Consequently, this development represents a new stage in social engineering where attackers no longer use just phishing emails. It has instead evolved into a multi-stage AI-enhanced operation that manipulates employees and largely exploits human trust.
How AI Transformed Social Engineering
AI has always been a significant threat that continues to evolve. Generative AI tools are now being used to create hyper-realistic phishing and vishing scripts, use public data to tailor scams and create deepfakes impersonating trusted figures with near perfect accuracy,
For example, a North Korean hacking group called UNC1069 has been observed to be targeting the crypto sector to steal sensitive data and money. The attack relied on a social engineering scheme involving a compromised telegram account, a deepfake impersonating an executive and a spoofed version of zoom to trick the victim into installing malware or sharing credentials.
In a recent case involving these attackers, they convinced the victim they had audio issues and offered to fix it using Clickfix troubleshooting style. Once the victim ran this command, it deployed unique and barely detectable pieces of malware like HYPERCALL and WAVESHAPER.
Moreover, these attacks combine so many things like voice cloning, bespoke emails and automated target profiling, making them so much harder to detect.
Why Crypto Firms are the Target
Crypto companies have unique operational challenges that increase risk. Many teams work remotely on platforms like Discord and Telegram and this makes them very easy targets.
At the same time, crypto firms manage high-value individuals, have direct access to funds and the stolen funds are often very difficult to recover.
Furthermore, Mandiant has increasingly warned that hackers like the North Korean group are intensifying social engineering and credibility attacks against crypto firms and Fintechs.
This further reinforces that AI-driven scams and identity theft has surged significantly across all sectors and has pushed social engineering to the top of the threat landscape in 2026.
The Escalating Impact and Industry Response
The consequences of these AI-assisted attacks are very dire. Crypto scams and fraud attacks are expected to hit record levels in 2026 with AI enabling impersonation tactics and more convincing theft.

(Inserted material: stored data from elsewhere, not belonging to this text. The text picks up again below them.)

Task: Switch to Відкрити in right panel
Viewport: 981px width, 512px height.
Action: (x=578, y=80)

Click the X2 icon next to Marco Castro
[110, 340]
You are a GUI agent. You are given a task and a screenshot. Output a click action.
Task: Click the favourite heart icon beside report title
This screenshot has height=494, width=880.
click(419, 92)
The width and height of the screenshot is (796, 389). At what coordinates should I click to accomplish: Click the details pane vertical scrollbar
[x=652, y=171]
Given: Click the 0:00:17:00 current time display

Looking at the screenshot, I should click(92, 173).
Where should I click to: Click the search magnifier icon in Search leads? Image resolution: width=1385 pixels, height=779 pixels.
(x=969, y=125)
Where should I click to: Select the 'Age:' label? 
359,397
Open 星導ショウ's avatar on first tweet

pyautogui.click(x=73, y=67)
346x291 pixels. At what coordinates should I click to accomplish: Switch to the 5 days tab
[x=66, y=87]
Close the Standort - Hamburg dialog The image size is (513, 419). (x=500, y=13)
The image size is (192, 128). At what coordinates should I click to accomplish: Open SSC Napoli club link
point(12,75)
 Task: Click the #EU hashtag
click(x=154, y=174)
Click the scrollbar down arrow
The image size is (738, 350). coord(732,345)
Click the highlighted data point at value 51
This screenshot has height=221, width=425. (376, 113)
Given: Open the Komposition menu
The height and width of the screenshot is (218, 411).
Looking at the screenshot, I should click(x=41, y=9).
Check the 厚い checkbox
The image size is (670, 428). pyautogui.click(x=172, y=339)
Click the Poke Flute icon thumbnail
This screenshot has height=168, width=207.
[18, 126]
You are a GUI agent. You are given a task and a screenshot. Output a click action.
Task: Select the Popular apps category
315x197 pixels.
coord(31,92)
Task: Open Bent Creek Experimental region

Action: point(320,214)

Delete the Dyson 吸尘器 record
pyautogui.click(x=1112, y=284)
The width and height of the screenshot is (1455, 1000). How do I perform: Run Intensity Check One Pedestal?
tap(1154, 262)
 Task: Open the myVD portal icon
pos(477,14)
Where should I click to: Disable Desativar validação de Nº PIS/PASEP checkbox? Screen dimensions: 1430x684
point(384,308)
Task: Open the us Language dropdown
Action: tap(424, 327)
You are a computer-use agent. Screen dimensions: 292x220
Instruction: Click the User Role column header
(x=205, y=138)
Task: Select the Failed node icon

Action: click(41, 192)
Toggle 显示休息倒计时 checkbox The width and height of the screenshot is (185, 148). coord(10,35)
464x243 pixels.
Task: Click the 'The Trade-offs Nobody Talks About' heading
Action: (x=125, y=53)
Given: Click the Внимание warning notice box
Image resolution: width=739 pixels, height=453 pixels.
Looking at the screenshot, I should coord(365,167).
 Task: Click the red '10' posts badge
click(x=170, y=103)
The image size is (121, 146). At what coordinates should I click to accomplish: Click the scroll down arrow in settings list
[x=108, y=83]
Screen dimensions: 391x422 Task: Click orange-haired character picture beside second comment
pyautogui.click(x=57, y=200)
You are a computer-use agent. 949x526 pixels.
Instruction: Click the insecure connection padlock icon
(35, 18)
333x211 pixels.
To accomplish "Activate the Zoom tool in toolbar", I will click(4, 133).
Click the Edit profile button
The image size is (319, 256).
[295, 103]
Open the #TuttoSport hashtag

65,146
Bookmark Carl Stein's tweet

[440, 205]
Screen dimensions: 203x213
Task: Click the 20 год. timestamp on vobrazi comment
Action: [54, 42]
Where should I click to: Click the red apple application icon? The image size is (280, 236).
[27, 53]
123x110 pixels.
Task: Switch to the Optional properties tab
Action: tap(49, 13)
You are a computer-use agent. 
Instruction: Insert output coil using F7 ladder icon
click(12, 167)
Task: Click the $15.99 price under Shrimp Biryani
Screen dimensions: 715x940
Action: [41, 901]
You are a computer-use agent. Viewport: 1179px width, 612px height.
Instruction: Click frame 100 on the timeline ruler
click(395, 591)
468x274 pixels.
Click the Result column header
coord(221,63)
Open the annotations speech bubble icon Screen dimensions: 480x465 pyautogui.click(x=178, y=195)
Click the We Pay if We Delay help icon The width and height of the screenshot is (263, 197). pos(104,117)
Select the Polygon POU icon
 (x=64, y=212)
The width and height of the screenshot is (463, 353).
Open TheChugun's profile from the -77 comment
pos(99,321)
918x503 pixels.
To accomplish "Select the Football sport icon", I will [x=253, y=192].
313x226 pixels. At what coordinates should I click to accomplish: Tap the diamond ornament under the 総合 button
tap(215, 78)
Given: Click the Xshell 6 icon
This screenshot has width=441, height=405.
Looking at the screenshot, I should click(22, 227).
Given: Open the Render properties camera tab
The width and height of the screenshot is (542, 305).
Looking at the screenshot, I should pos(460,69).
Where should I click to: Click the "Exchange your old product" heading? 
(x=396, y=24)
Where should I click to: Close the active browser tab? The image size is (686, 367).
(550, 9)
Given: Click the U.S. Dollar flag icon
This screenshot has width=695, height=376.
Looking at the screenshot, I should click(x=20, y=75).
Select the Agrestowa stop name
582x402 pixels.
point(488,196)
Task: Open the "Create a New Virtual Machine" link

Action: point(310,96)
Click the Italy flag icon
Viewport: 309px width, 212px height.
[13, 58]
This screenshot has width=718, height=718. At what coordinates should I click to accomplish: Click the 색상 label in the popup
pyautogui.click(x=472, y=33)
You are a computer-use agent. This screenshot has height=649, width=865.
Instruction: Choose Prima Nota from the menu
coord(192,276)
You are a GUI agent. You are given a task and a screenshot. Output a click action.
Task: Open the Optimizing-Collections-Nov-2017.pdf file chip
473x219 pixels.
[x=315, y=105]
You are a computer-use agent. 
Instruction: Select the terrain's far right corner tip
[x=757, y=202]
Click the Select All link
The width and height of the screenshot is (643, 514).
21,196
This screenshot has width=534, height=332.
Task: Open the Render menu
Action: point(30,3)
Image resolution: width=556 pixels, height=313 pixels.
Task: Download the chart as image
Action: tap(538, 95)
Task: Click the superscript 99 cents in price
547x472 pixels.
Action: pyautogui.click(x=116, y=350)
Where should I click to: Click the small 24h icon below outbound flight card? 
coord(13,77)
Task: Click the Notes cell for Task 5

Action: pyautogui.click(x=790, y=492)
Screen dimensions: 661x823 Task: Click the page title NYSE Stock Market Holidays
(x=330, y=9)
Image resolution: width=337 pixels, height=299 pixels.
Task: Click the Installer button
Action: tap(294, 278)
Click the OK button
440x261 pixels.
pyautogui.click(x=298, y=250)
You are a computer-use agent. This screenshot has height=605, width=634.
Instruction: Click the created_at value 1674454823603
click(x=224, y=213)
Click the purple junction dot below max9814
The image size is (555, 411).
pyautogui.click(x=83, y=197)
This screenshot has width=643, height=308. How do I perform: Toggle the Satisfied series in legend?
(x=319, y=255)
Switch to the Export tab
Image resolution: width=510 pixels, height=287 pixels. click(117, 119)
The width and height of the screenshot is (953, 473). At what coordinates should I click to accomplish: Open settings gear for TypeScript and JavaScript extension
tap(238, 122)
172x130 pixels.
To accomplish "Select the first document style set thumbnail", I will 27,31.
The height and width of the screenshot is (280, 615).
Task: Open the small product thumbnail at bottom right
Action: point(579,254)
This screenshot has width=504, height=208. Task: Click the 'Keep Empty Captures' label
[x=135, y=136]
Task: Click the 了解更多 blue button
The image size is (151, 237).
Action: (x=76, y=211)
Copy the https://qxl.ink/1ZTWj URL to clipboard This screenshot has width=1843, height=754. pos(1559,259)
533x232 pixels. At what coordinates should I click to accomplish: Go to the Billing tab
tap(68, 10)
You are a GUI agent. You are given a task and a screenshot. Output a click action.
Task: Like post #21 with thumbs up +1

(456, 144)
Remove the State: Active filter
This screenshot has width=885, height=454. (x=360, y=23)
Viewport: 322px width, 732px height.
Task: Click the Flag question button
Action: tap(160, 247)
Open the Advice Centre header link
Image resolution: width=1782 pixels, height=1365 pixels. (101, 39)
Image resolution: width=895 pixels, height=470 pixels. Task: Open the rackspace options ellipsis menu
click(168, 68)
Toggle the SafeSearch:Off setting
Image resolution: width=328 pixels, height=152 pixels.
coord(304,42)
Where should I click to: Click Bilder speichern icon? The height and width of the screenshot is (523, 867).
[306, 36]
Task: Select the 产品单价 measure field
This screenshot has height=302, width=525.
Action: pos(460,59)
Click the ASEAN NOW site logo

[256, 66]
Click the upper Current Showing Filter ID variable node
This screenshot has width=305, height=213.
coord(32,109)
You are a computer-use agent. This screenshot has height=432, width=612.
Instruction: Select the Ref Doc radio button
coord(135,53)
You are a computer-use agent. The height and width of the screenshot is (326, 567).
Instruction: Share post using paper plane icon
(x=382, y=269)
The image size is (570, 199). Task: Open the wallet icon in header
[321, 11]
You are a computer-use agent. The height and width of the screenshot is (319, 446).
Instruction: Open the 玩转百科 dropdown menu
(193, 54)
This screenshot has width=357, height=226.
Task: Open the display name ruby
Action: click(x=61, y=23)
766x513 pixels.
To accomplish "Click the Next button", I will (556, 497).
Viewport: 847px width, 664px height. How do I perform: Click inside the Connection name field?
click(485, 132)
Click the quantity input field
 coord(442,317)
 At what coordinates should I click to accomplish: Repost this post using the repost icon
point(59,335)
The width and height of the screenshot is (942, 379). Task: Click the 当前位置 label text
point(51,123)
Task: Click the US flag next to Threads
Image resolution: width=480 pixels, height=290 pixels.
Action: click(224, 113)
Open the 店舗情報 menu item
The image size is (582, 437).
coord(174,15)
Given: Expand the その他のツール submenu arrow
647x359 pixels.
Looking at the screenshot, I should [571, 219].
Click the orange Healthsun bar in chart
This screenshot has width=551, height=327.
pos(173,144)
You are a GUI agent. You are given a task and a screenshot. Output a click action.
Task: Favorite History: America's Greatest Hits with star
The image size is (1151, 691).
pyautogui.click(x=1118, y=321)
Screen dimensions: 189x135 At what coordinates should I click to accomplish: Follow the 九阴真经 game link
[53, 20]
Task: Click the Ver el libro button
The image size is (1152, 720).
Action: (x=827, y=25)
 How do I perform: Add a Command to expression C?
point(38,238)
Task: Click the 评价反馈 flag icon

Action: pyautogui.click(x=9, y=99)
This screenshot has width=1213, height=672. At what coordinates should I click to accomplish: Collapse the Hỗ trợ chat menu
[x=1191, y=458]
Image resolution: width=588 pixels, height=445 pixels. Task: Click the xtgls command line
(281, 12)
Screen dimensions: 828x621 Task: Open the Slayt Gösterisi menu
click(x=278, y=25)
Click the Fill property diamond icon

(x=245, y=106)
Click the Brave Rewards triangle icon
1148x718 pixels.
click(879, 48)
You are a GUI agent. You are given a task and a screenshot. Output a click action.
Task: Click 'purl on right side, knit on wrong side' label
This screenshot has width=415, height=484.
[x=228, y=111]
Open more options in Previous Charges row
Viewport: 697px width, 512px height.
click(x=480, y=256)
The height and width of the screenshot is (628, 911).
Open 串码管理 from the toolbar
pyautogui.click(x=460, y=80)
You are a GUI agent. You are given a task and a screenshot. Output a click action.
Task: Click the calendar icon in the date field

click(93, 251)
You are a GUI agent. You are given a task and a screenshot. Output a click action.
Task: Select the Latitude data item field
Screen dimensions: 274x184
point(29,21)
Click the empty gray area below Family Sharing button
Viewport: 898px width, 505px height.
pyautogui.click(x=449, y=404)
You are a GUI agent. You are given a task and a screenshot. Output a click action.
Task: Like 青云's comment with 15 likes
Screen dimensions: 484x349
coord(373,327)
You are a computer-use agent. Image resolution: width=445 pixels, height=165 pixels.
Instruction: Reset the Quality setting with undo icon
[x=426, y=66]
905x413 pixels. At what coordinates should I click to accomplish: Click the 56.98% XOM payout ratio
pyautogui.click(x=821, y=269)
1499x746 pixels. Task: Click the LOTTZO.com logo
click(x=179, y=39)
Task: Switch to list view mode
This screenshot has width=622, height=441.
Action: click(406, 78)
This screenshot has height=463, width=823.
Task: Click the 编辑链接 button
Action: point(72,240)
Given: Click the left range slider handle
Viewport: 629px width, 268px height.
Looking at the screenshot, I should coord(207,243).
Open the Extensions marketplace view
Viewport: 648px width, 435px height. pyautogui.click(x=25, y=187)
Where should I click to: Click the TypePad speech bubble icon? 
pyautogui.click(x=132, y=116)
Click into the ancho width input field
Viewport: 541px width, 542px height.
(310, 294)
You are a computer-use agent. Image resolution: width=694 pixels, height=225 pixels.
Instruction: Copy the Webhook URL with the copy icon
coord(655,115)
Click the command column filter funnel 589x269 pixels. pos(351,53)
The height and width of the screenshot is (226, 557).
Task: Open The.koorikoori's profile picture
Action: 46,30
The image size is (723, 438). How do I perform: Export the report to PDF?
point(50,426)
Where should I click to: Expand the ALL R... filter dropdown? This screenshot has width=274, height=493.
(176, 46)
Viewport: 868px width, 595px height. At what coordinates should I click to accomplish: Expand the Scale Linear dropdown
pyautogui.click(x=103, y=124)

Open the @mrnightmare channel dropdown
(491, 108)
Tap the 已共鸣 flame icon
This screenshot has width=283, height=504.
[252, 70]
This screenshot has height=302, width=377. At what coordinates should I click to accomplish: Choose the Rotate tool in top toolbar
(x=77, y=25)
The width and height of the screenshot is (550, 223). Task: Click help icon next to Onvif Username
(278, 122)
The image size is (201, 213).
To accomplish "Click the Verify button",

In response, firms are now adopting multi-factor verification processes and AI-powered threat analysis to defend against adaptive AI threats.
Additionally, cyber intelligence teams encourage the use of deepfake detection tools and advanced employee training that explicitly covers AI-generated deception techniques.
Ultimately, as attackers continue to leverage AI to automate social engineering and personalized attacks at large, defense techniques must also evolve as fast. The crypto industry should focus more on building a strong internal governance and the use of AI-driven protection systems.